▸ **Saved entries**
********************

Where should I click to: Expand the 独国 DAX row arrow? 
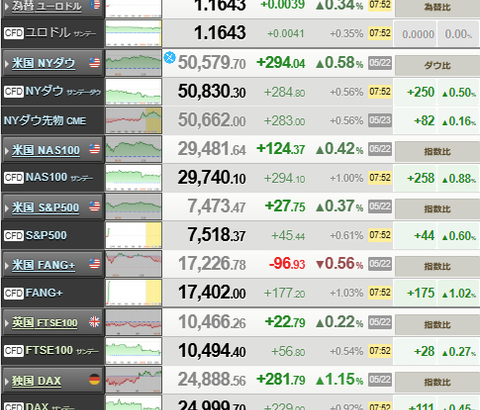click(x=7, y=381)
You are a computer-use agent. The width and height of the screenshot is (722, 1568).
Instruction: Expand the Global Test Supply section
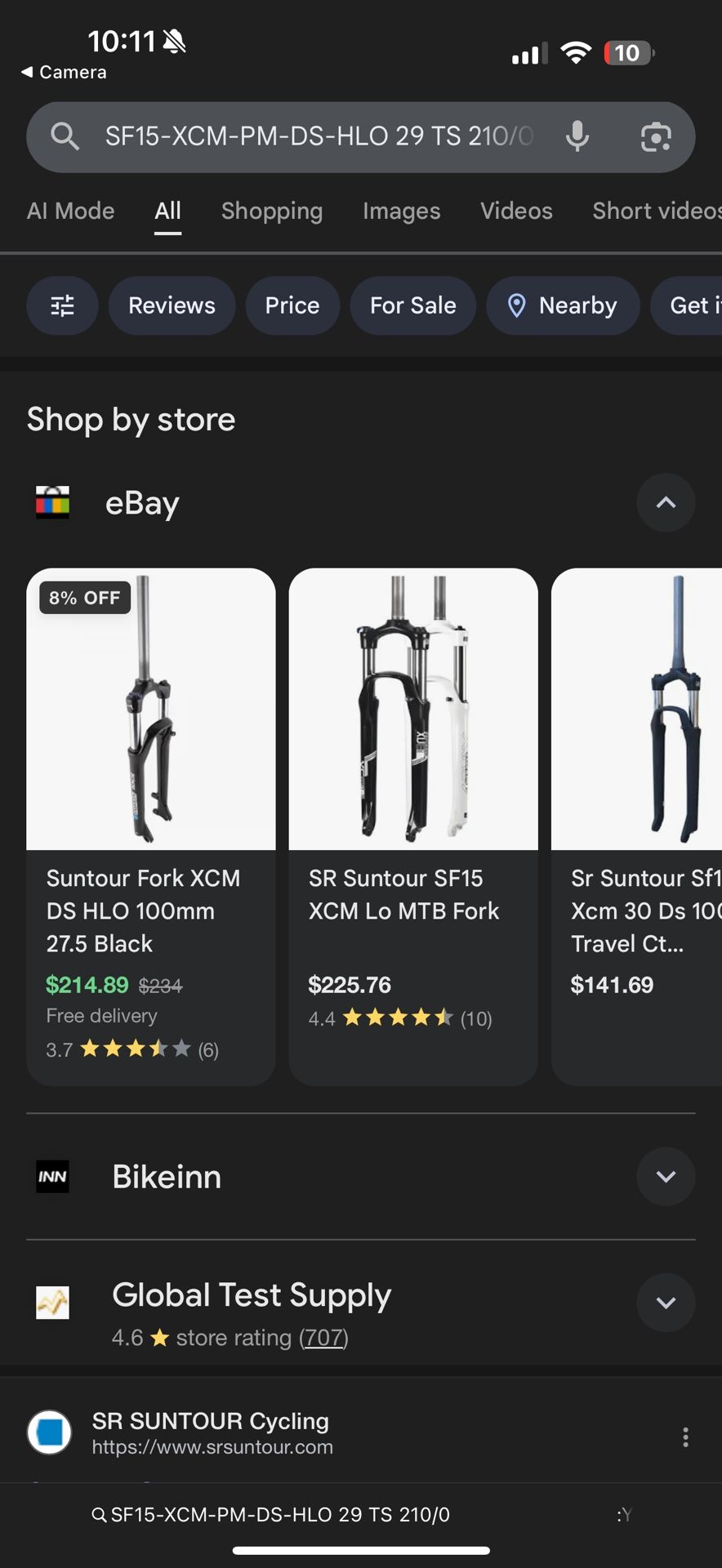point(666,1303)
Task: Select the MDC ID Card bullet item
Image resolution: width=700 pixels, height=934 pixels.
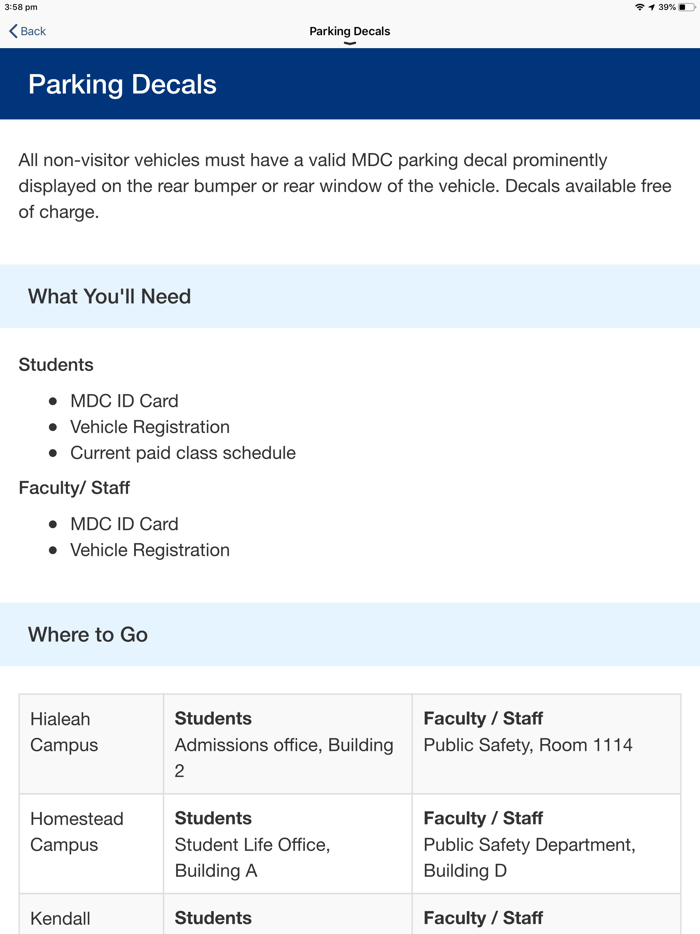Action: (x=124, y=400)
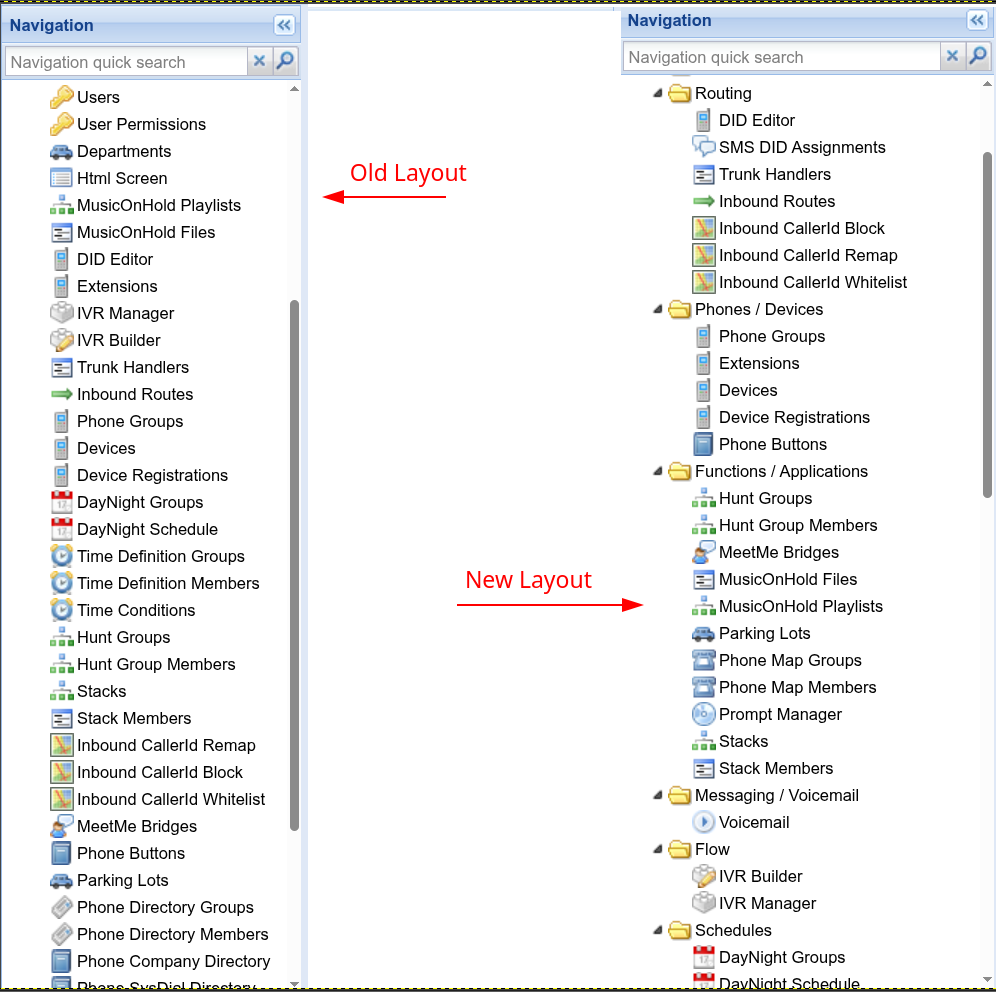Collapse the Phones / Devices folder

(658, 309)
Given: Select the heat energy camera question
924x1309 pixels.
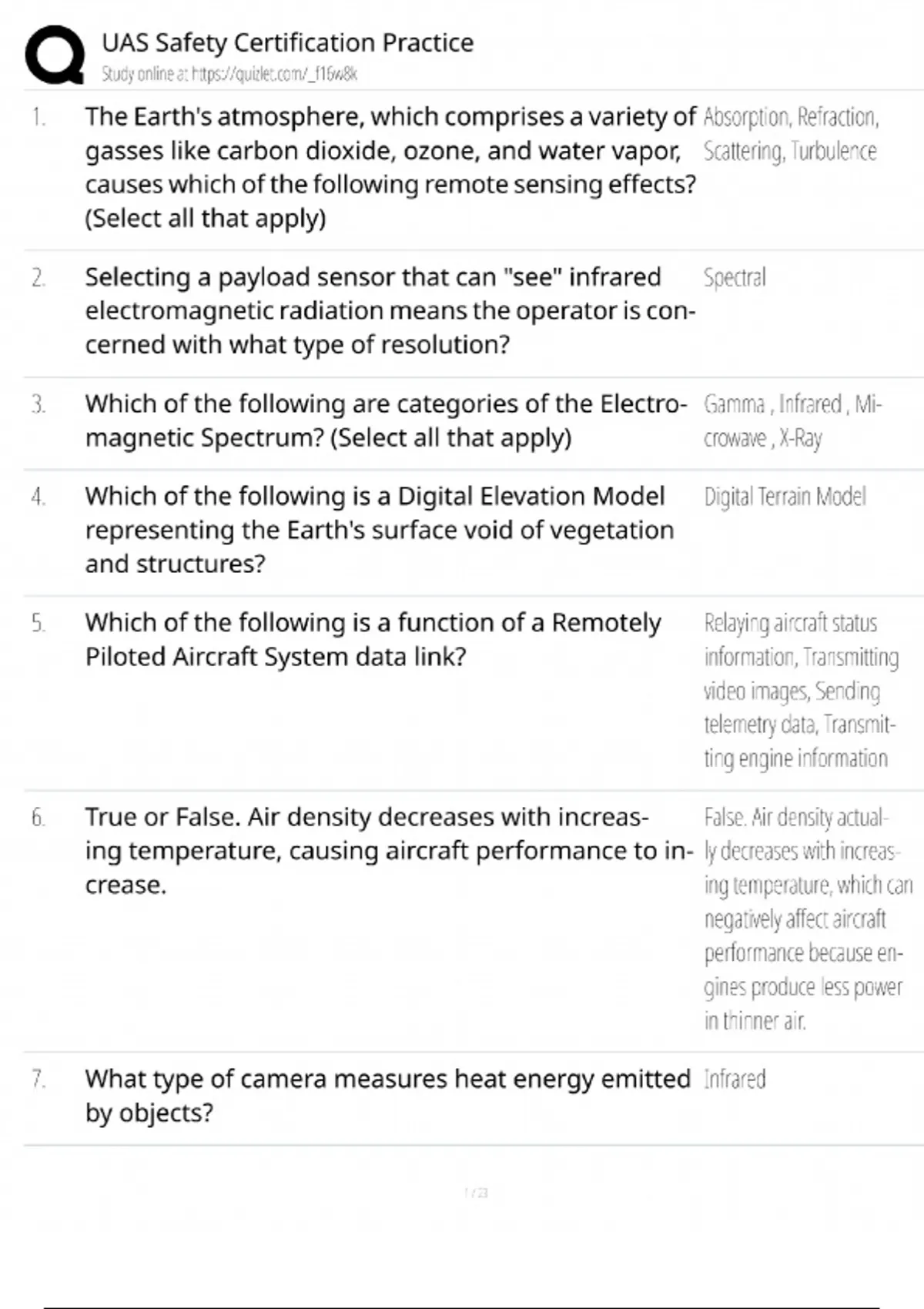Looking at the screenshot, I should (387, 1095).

********************

▸ **How to complete this task**
Could you work out how many lines above contain the string "Select"? Only the number should be given.

▸ **Output for this task**
2